Pustynia serca ?
To był niespokojny wieczór. Kiedy kładli się spać nagle gdzieś z dołu bloku dały się słyszeć jakieś hałasy, krzyki i tupot nóg.
-Pójdę zobaczyć co się tam dzieje! - powiedział Tata i wyszedł z mieszkania.
-To pewnie wojna! - jęknęła przerażona Magda
-Albo bandycki napad - Kuba wykonał ręką gest strzelania z pistoletu.
- Zaraz się wszystko wyjaśni - powiedziała spokojnie Mama.
I rzeczywiście, po chwili do mieszkania wpadło razem z Tatą troje zapłakanych dzieci.
- Boże, co się stało? - zerwała się Mama od razu gotowa do pomocy.
-U Kołodziejskich potop. Pękła rura w kuchni i zalało całe mieszkanie. Woda przez sufit dostała się do Fabisiaków. Wszystko tam mokre, podłogi, łózka, pościel. Wziąłem więc małe Fabisiątka do nas zanim tam u nich wszystko nie wróci do normy.
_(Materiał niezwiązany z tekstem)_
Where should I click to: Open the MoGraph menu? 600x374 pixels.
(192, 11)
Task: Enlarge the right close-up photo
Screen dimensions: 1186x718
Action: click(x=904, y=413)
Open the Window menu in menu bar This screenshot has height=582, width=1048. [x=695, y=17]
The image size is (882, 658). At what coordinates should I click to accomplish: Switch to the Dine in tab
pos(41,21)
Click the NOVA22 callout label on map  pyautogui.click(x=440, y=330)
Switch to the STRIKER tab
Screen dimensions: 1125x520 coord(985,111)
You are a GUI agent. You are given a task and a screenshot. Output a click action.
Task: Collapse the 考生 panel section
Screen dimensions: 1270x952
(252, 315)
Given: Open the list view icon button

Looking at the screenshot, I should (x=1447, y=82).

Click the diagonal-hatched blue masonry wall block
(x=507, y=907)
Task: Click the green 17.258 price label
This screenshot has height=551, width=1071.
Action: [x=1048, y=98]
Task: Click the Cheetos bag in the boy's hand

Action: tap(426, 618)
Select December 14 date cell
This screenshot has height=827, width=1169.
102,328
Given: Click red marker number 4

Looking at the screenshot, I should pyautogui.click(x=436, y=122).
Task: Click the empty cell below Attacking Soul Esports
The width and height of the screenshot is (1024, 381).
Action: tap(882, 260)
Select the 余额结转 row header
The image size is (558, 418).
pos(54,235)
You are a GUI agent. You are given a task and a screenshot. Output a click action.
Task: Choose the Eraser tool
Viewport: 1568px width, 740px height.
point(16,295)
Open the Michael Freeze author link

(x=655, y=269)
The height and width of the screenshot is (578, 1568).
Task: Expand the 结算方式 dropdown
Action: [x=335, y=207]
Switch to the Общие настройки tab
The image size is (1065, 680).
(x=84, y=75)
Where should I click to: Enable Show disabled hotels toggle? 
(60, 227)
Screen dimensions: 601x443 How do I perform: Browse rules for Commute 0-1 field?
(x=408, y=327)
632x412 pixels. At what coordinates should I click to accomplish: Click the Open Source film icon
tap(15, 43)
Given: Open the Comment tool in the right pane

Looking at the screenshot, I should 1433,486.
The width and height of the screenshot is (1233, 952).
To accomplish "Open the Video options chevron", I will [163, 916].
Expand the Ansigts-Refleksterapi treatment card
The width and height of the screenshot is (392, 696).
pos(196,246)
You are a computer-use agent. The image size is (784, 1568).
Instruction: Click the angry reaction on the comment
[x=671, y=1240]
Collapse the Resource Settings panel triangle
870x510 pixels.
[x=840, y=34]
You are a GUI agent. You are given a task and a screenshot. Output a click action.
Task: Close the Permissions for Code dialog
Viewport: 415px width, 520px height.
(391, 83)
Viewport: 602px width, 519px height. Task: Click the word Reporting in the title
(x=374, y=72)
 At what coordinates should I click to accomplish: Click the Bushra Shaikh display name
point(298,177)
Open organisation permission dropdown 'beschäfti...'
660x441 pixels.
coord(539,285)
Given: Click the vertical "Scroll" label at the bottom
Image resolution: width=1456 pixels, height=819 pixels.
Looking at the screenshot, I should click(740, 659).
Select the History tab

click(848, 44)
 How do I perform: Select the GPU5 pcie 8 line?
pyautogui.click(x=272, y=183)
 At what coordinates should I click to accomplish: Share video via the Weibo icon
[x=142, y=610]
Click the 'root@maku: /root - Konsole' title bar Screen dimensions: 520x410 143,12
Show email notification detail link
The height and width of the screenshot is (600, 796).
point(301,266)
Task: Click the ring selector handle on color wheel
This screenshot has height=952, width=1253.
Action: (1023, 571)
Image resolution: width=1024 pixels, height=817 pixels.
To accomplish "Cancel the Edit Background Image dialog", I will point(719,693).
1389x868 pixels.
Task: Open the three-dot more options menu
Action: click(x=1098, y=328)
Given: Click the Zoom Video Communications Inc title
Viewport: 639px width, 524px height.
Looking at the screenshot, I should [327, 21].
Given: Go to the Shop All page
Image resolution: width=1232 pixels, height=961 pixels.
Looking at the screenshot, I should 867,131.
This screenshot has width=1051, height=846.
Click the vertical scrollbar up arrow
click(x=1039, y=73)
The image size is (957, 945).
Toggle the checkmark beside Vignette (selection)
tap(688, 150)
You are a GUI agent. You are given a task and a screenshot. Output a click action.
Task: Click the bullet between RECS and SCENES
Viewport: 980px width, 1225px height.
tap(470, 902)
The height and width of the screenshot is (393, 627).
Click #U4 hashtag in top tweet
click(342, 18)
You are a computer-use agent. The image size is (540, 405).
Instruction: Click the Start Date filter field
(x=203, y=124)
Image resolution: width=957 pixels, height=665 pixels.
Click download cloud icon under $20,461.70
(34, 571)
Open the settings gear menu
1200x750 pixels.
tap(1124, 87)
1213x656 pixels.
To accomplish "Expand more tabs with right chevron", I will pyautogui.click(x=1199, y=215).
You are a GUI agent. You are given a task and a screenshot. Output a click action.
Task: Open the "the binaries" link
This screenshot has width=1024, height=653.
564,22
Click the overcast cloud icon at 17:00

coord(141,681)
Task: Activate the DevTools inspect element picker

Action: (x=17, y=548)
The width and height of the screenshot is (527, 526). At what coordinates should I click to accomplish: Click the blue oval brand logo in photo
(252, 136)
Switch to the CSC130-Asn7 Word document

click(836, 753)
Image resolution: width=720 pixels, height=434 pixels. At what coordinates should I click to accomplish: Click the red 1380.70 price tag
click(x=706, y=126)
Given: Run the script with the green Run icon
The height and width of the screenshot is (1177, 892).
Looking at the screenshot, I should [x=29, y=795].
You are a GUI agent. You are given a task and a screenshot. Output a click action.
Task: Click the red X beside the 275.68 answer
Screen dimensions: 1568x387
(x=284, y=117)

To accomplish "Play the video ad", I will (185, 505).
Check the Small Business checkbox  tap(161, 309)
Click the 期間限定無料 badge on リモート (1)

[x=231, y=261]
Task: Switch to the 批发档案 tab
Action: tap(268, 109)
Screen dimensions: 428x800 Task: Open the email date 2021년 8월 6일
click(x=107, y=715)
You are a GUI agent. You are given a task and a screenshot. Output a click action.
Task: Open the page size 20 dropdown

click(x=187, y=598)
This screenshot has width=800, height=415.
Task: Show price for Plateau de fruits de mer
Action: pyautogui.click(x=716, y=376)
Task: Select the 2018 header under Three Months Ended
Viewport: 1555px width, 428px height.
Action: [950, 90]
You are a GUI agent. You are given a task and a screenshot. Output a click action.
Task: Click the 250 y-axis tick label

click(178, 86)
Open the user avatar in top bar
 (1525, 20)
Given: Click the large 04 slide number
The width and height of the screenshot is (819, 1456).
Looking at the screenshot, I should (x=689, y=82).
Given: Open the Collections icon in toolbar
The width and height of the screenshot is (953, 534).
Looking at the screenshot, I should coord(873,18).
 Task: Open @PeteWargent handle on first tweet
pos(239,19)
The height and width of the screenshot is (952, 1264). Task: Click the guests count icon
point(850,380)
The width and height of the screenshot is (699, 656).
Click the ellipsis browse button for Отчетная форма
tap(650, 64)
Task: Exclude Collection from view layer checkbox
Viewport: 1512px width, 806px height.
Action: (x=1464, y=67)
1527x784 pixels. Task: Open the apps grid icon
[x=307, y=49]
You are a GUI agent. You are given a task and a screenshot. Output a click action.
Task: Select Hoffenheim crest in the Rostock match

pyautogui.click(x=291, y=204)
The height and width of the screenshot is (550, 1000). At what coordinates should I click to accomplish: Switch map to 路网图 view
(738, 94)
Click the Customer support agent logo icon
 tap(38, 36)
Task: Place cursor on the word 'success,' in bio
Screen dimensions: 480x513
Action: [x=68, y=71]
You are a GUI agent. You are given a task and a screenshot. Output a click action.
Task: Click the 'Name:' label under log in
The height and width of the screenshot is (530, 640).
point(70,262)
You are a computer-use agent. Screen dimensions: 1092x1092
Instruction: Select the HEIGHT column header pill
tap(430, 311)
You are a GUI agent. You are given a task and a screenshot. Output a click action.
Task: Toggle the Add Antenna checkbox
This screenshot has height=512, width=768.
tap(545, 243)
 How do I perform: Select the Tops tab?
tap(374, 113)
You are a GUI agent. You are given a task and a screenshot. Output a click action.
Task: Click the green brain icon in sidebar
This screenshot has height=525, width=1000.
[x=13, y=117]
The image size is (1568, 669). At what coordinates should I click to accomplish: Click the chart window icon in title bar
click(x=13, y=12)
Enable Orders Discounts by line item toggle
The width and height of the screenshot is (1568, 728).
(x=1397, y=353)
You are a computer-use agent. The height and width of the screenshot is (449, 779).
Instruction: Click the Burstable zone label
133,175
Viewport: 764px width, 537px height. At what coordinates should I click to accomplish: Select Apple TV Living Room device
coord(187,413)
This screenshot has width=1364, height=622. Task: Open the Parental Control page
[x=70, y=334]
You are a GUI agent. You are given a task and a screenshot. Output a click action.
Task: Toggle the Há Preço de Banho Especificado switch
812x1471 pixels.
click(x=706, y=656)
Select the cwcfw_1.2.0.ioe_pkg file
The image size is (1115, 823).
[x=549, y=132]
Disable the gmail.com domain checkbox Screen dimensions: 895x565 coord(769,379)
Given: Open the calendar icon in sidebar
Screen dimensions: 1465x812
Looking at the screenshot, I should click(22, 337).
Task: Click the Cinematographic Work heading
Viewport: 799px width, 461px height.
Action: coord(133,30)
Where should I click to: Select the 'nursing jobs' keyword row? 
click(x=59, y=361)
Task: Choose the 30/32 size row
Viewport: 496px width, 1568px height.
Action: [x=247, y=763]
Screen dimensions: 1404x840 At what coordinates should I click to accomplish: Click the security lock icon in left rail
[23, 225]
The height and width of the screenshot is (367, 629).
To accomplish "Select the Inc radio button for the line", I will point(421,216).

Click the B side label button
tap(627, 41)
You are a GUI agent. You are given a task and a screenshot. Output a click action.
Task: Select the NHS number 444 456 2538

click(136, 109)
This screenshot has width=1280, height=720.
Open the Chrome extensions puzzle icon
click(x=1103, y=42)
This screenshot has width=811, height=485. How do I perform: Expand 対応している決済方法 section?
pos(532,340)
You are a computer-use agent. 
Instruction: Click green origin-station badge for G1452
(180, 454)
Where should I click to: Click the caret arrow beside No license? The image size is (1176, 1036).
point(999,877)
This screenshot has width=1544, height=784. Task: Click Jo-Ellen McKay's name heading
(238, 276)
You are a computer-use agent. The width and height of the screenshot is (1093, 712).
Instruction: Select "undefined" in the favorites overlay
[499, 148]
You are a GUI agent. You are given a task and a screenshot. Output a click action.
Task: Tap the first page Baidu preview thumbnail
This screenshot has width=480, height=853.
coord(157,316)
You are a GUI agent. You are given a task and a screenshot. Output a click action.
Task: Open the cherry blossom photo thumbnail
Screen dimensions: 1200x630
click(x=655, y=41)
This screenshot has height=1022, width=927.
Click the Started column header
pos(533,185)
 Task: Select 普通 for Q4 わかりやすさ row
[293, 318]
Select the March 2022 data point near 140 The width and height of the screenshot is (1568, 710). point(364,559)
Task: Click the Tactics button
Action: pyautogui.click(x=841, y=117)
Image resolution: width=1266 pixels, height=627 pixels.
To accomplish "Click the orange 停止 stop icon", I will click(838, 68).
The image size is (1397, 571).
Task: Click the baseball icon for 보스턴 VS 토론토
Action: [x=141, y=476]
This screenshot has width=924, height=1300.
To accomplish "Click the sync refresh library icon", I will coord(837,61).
Trzeba będzie całe ich mieszkanie wysuszyć i pomalować. A to jakiś czas potrwa!
- Ale dlaczego do nas? - zaprotestowała Magda - Przecież my tu się razem będziemy gnieść jak śledzie w beczce!
- Trzeba Fabisiakom pomoc. -Tata podrapał się niepewnie po głowie - Bieda tam u nich aż piszczy.
- Dobrze zrobiłeś - Mama pocałowała Tatę w policzek a na Magdę spojrzała tak jakoś zimno. - Starczy tu dla nich i miejsca na spanie i jedzenia i ubrań też. Mogą mieszkać u nas tak długo jak będzie to konieczne.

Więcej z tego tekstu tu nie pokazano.